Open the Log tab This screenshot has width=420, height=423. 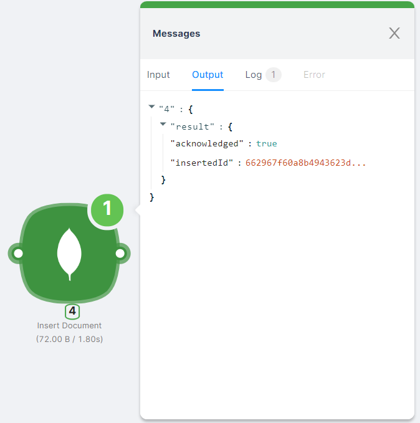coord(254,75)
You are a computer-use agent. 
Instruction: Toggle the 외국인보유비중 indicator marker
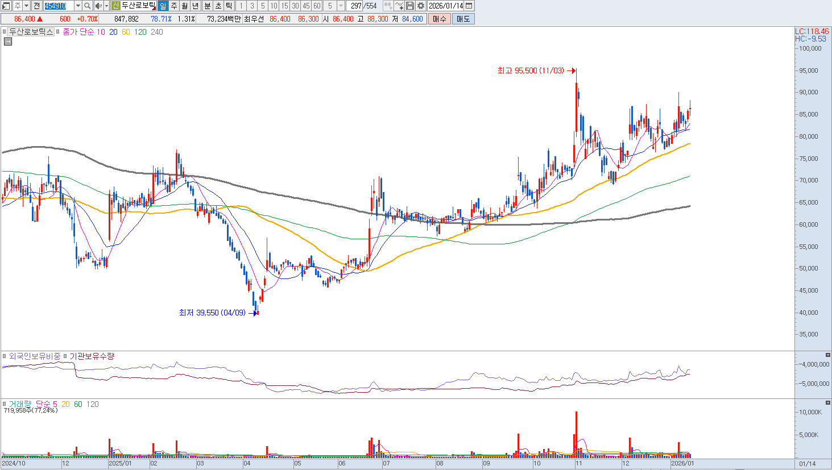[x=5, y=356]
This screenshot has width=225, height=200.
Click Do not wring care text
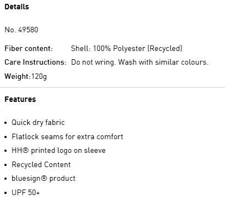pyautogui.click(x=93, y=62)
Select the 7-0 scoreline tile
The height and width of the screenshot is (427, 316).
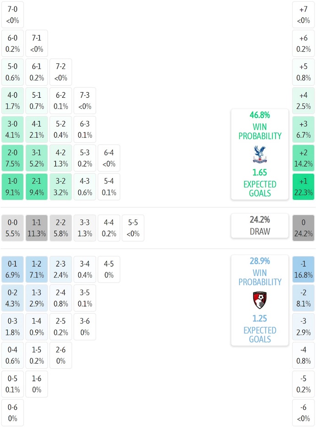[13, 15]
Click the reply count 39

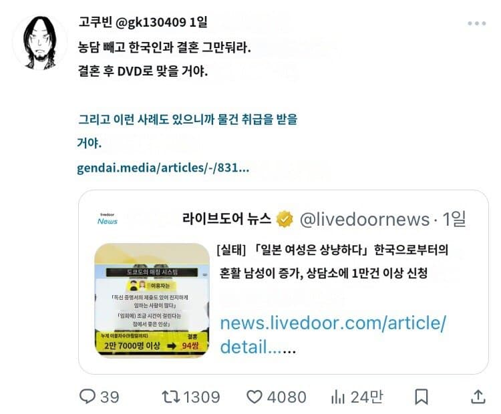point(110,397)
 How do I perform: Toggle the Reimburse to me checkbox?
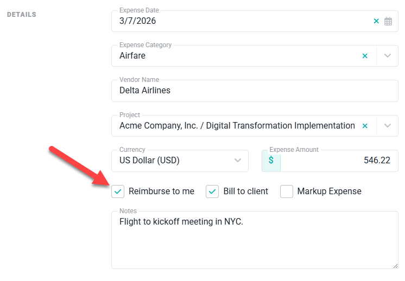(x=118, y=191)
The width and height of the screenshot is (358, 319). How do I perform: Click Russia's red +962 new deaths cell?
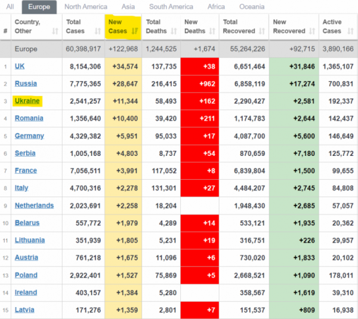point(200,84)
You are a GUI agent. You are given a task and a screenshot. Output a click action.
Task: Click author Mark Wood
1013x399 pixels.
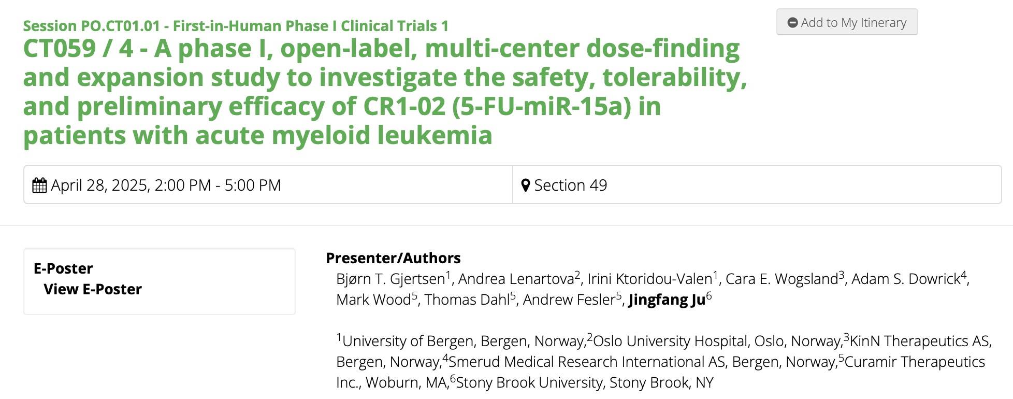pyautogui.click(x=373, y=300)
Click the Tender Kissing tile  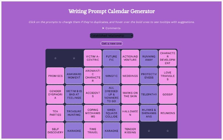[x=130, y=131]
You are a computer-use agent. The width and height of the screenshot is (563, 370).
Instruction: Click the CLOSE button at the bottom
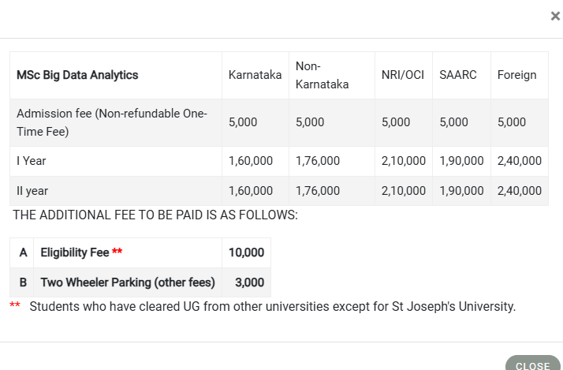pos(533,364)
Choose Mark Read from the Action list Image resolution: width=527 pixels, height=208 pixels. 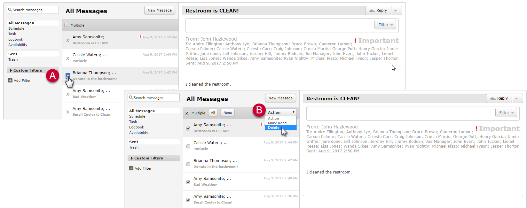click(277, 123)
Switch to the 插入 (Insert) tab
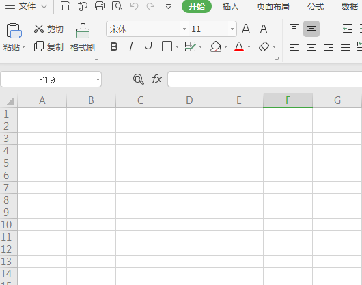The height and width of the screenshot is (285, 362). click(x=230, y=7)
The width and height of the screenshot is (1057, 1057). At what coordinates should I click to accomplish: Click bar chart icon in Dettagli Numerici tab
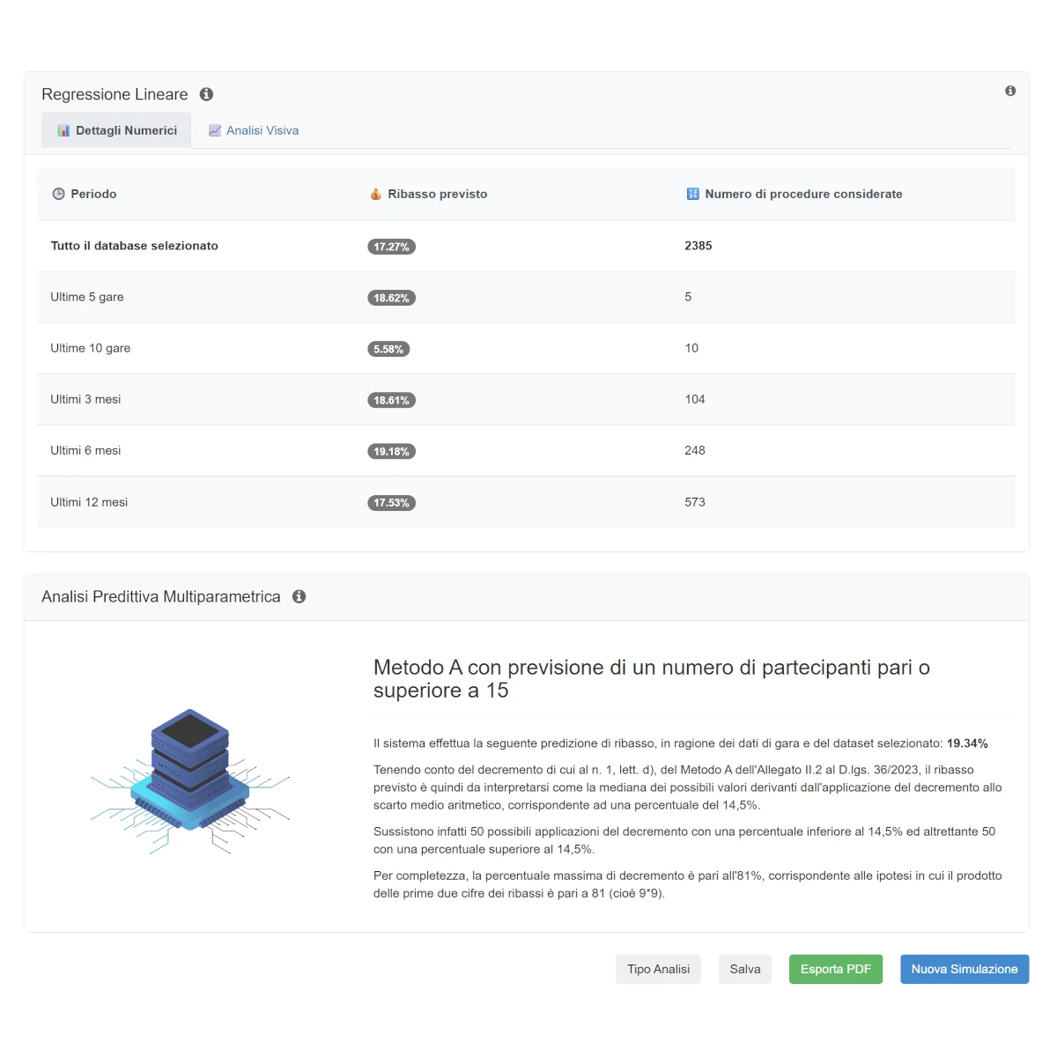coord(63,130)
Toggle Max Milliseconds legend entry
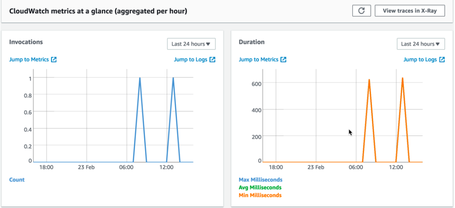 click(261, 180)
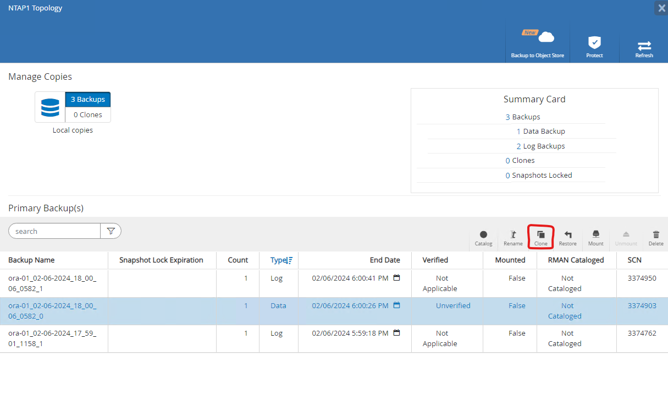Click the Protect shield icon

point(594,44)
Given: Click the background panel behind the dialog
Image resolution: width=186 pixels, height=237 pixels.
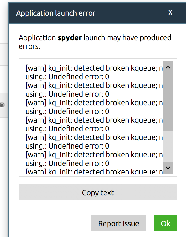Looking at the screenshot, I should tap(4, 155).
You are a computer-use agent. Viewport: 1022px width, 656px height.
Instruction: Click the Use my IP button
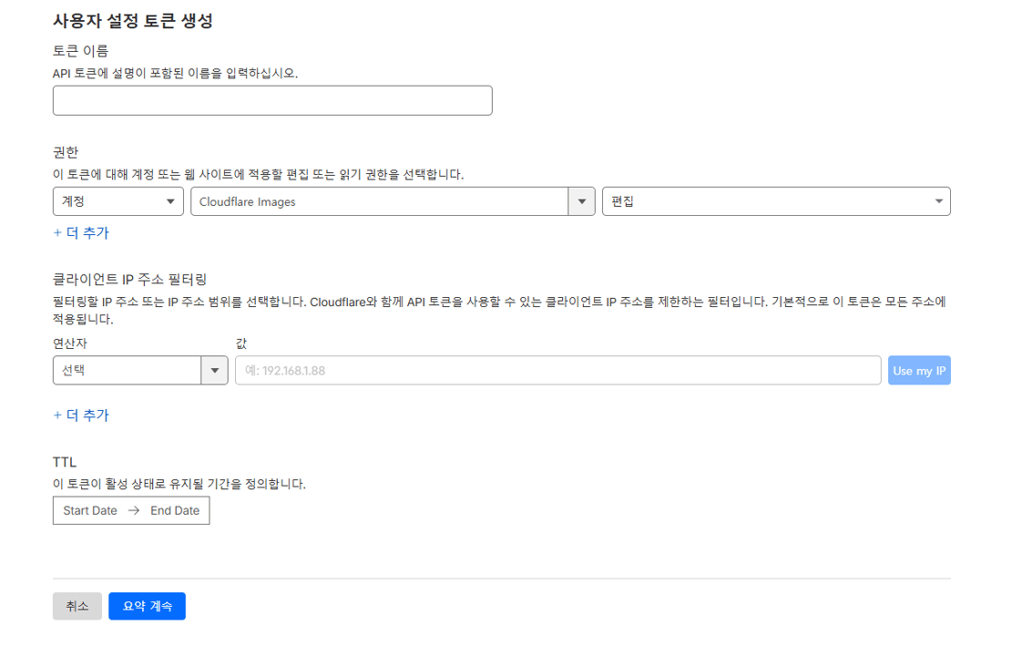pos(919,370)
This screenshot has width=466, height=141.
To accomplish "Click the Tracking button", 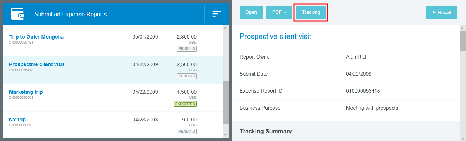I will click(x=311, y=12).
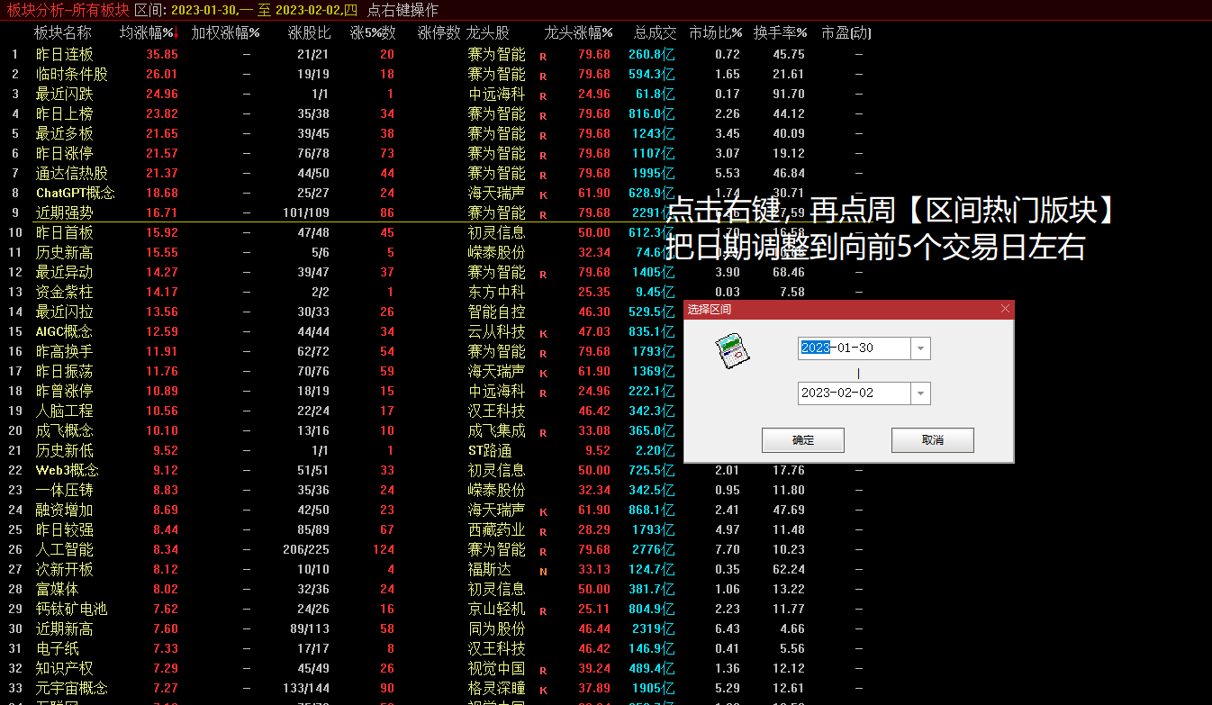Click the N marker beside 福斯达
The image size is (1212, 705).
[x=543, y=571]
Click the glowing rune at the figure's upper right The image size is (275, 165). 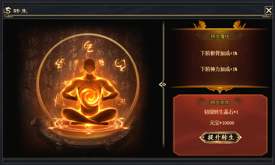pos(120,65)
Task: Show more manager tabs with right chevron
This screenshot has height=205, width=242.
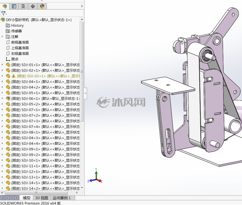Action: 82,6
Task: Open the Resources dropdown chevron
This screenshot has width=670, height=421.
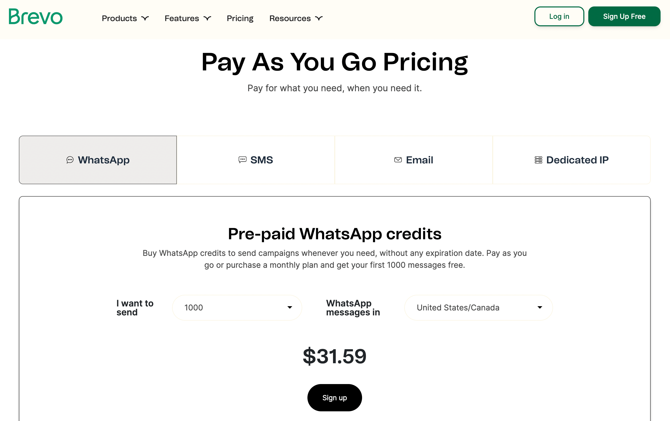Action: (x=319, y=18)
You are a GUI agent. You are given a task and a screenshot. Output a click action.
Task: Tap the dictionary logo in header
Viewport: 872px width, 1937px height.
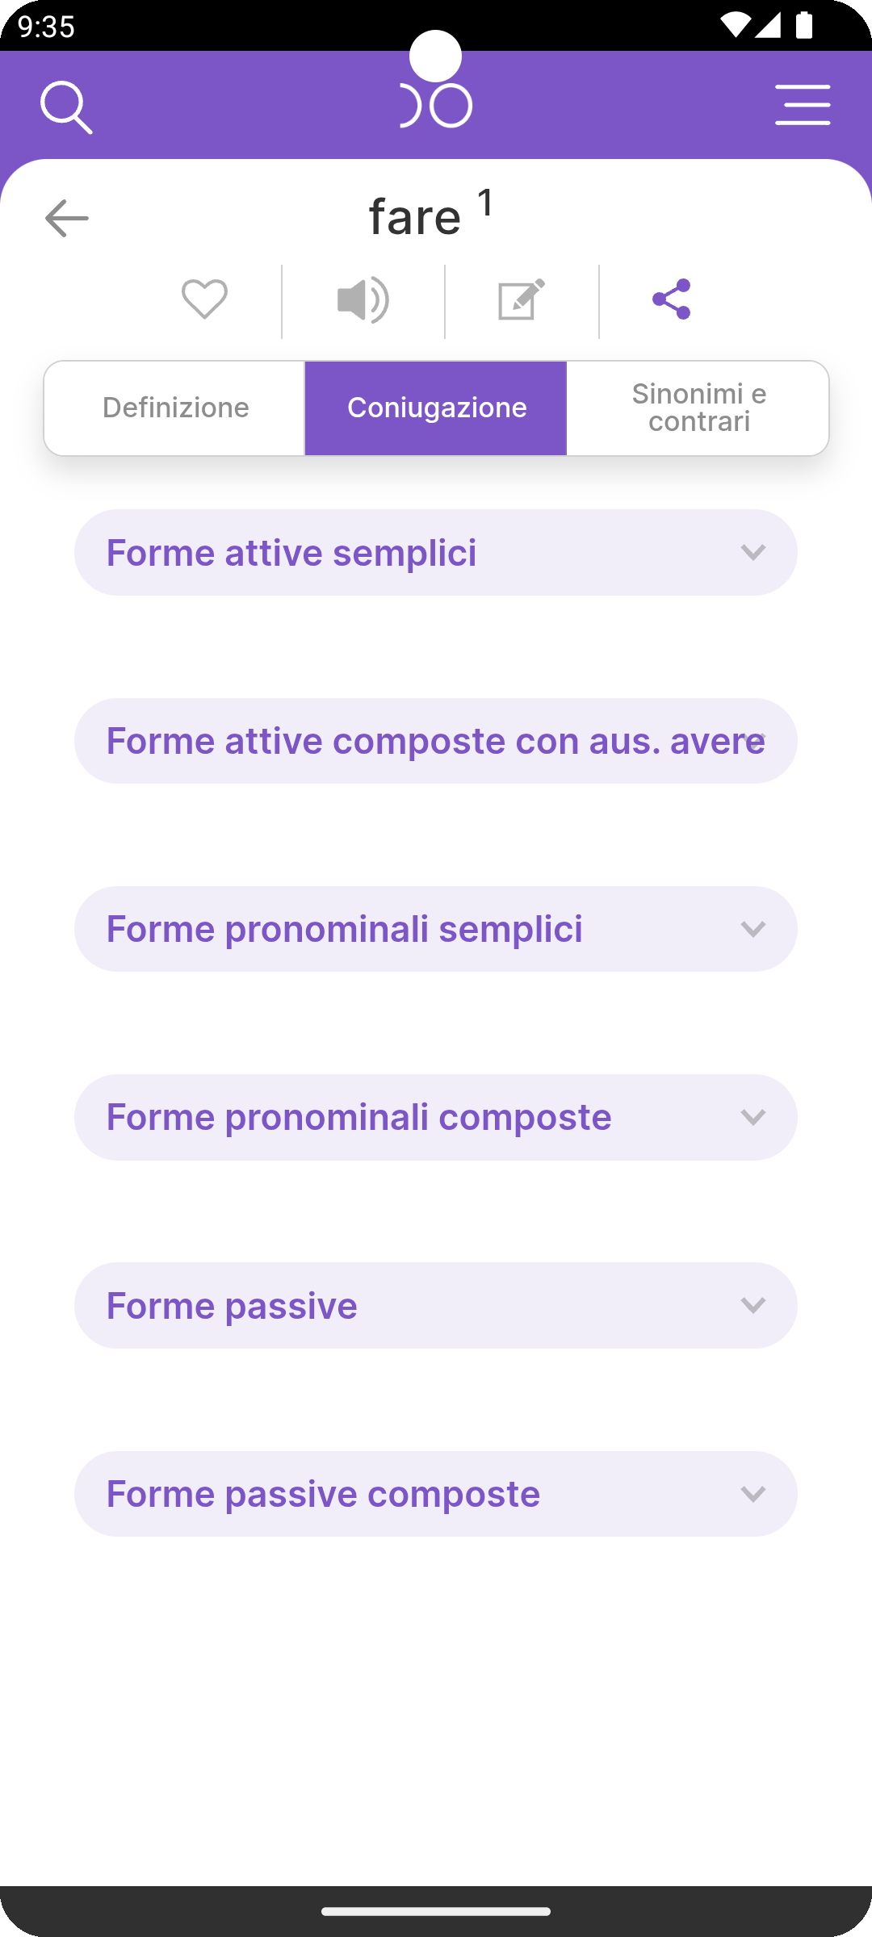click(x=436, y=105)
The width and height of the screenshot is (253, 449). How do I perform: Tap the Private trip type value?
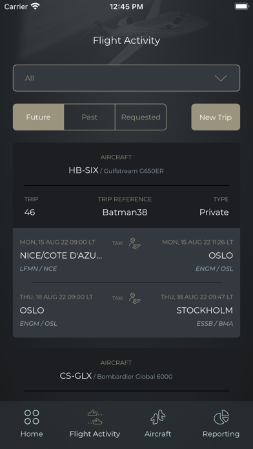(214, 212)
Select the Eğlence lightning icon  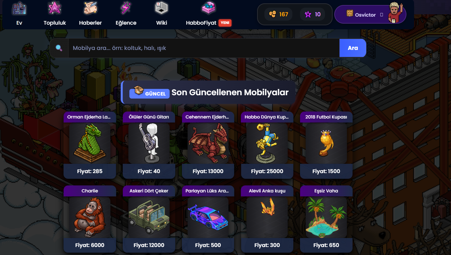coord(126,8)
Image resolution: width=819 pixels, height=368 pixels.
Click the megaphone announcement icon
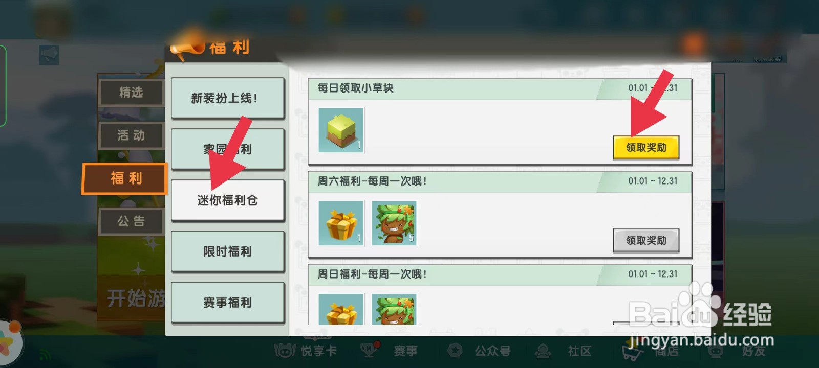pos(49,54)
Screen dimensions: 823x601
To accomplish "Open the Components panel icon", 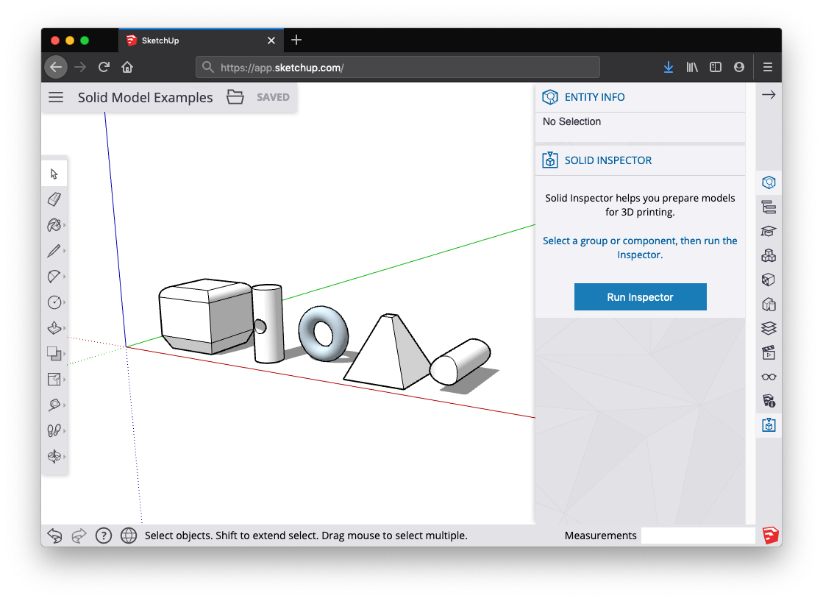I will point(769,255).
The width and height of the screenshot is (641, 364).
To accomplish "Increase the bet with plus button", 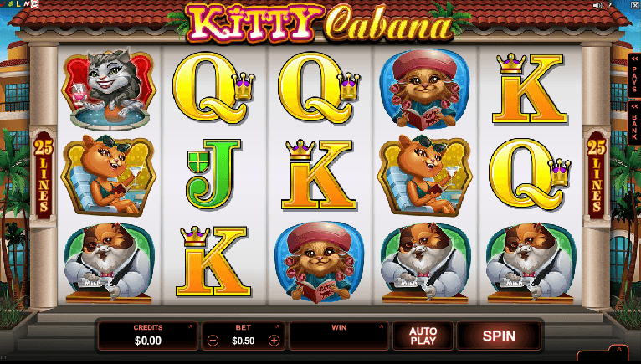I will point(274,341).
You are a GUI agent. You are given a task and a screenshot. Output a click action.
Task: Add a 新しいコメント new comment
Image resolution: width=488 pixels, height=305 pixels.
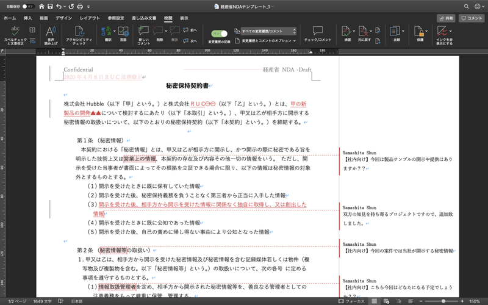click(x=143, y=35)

★ ★ ★

> [TRY IT]:
Going through the records above, count the lines that hold the string "computer" and give only the total.

> [EXERCISE SOLUTION]:
3